Patih Nirmala mengusap janggutnya, menghela napas panjang. “Aku tidak menuduh siapa pun. Namun jangan lupa, rakyat mencintai Gusti Putri Dyah. Bangsawan condong pada Raden Raksa. Bila ada tumenggung yang ikut berpihak, pecahnya Samudra Jaya hanyalah soal waktu.” Keheningan menyeruak. Suara burung perkutut di halaman terdengar begitu jelas. Wiranata menunduk, seakan mengakui betapa beratnya kekhawatiran sang Patih. Tapi dalam suaranya terselip keyakinan yang sulit ditolak. “Tuanku Mahapatih, jangan khawatir berlebihan. Selama prajurit masih setia pada panji kerajaan, siapa pun yang hendak mengguncang tahta tak akan bisa melangkah jauh.” Sorot mata Patih Nirmala menajam, meneliti setiap kata. Ucapan itu bisa berarti kesetiaan, bisa pula ancaman samar. Ia tahu Wiranata adalah tumenggung yang cerdas dan lihai memainkan kata. Namun sebagai pemimpin sidang, ia memilih menahan curiga itu dalam hati. “Semoga kata-katamu setulus yang terdengar, Wiranata. Karena bila tidak, Samudra Jaya sendiri yang akan menuntut balas.”

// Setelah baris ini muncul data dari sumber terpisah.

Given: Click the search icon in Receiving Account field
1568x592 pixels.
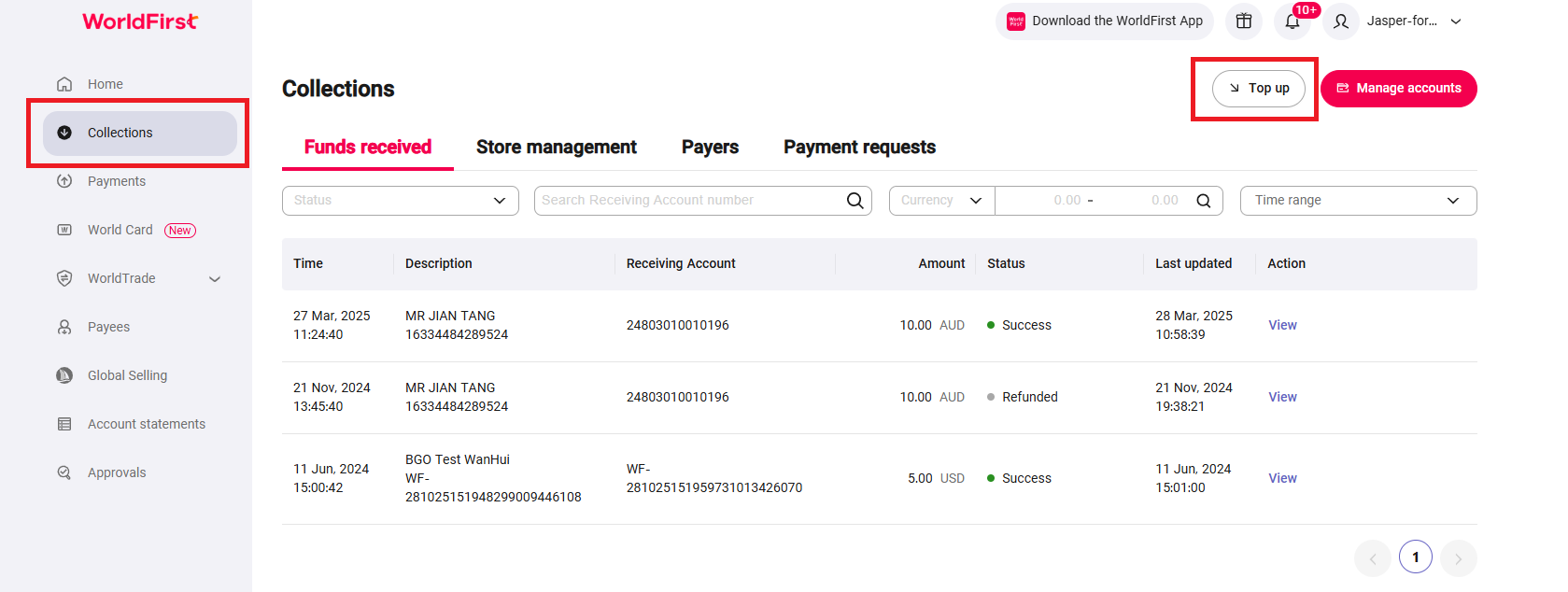Looking at the screenshot, I should click(x=855, y=201).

Tumenggung Wiranata tersenyum tipis, lalu menunduk dalam-dalam. “Hamba hanyalah abdi, Tuanku. Segala yang hamba lakukan demi kejayaan Samudra Jaya.” Tapi di balik kepalanya yang tertunduk, pikirannya berputar. Ia tahu Raden Raksa menunggu laporan. Setiap kalimat yang diucapkannya di pendapa barusan hanyalah topeng. Di luar dinding istana, ada rencana lain yang tengah dipersiapkan. Gamelan kecil ditabuh tanda sidang siang usai. Para mantri bubar perlahan, membisikkan pendapat mereka masing-masing. Patih Nirmala tetap duduk di kursinya, sorot matanya penuh awan keraguan. Sementara Tumenggung Wiranata melangkah keluar dengan langkah mantap, senyum samar masih menempel di bibirnya—senyum yang menyimpan rahasia sekaligus bahaya besar.
Tumenggung Wiranegara menatap tubuh tumenggung Wiranata yang berjalan menjauh, ada maksud yang tak biasa dari setiap kata-kata itu.
“Apa ini kenapa perasaanku jadi khawatir seperti ini?”gumam tumenggung Wiranegara dalam hati.
Tumenggung Wiranegara duduk di serambi pendapa sambil memandang halaman istana yang lengang. Angin sore berhembus pelan, membawa suara-suara samar dari prajurit yang berlatih di alun-alun. Namun pikirannya tak tenang. Sejak beberapa hari terakhir, ia merasa ada sesuatu yang tak wajar bergerak di balik dinding istana.
“Tumenggung tampak gelisah belakangan ini,” ujar seorang mantri muda yang datang menyampaikan laporan rutin. Wiranegara menoleh sekilas, lalu tersenyum tipis. “Bukan gelisah, hanya berhati-hati. Kadang, musuh terbesar justru tersembunyi di balik senyum yang tampak bersahabat.”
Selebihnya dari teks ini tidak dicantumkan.